The solutions offered seem straightforward enough - more jobs, good cops, and a generous dose of brotherly love. But the devil is in Mosul's wrenchingly complex catalog of woes:
A dozen Sunni insurgent groups alongside a spectrum of others. Hostility among the province's seven major groups and 26 tribes. Neglect, probably calculated, by the central government. Unemployment running more than 60 percent and electricity spluttering in for an average of four hours a day.
The city is al-Qaeda's last major urban stronghold in Iraq and a flashpoint along a dangerous Kurdish-Arab divide. Its local government is too paralyzed to kick-start the crucial economic engines.
"Mosul has been off the political map of Iraq," says Alexander Laskaris, a U.S. State Department official who heads the Provincial Reconstruction Team.
This, and more, five years after the U.S.-led invasion.
There is violence daily - from car bombs targeting police to masked gunmen slaying Christians - in this ancient, even graceful, city known as the "Pearl of the North." It is a place once famed for culture, learning and tolerance among ethnic and religious groups.
But more than 22,000 Iraqi and U.S. forces - "the Mosul surge" as troops call it - are blanketing the city of 1.8 million, and attacks are substantially down from several months ago.
U.S. commanders say the "security piece" is moving ahead, but the politics and economy of Mosul have failed to follow.
Much hope is pinned on elections expected by Jan. 31 for a provincial council, which is currently unrepresentative of the city and the surrounding Nineveh province and has failed to provide basic services.

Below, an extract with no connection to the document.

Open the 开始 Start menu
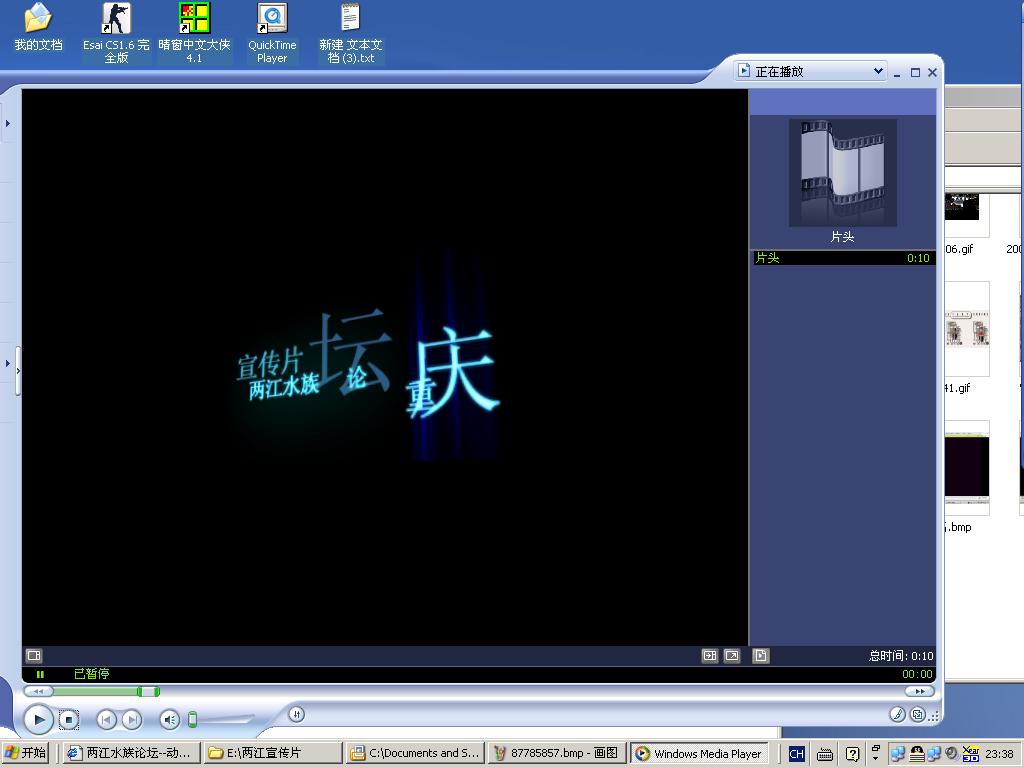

With Sunni Arabs largely boycotting the January 2005 elections, 31 of 41 council seats were captured by the Kurds, who make up less than a third of the population, whereas the Sunnis account for some 60 percent.
This time around 517,000 registered to vote, one of the highest rates in the country, and there's no boycott in sight. But the outcome is unpredictable: Sunni political parties are splintering while the Kurds are putting forth a solid front.
Baghdad is doing its best to shape election results. Major army units in Mosul that were dominated by Kurdish soldiers and officers have been replaced by largely Sunni ones. U.S. commanders say some Sunni troops have been telling residents they had come to liberate their city from the Kurds.
"The city is like a game piece between the Kurds and the Iraqi government, and now it's a stalemate," says Maj. John Oliver, an operations officer in the Third Armored Cavalry Regiment from Fontana, Calif. "It's going to require a lot of reconciliation, and that's not happening yet."
If election results please the central government, development funds it had earlier withheld for political reasons could flow.
But unpredictable is the Kurdish reaction at a time of conflict between Baghdad and the Kurdish regional government over Kirkuk and other disputed territories, including towns around Mosul. The Kurds have semiautonomous control over three northern Iraq provinces.
A recent report by the International Crisis Group, which monitors conflicts around the world, warned that the Arab-Kurdish schism, with Mosul as one of its epicenters, arguably could exceed the Sunni-Shiite divide that spawned the 2005-2007 sectarian war.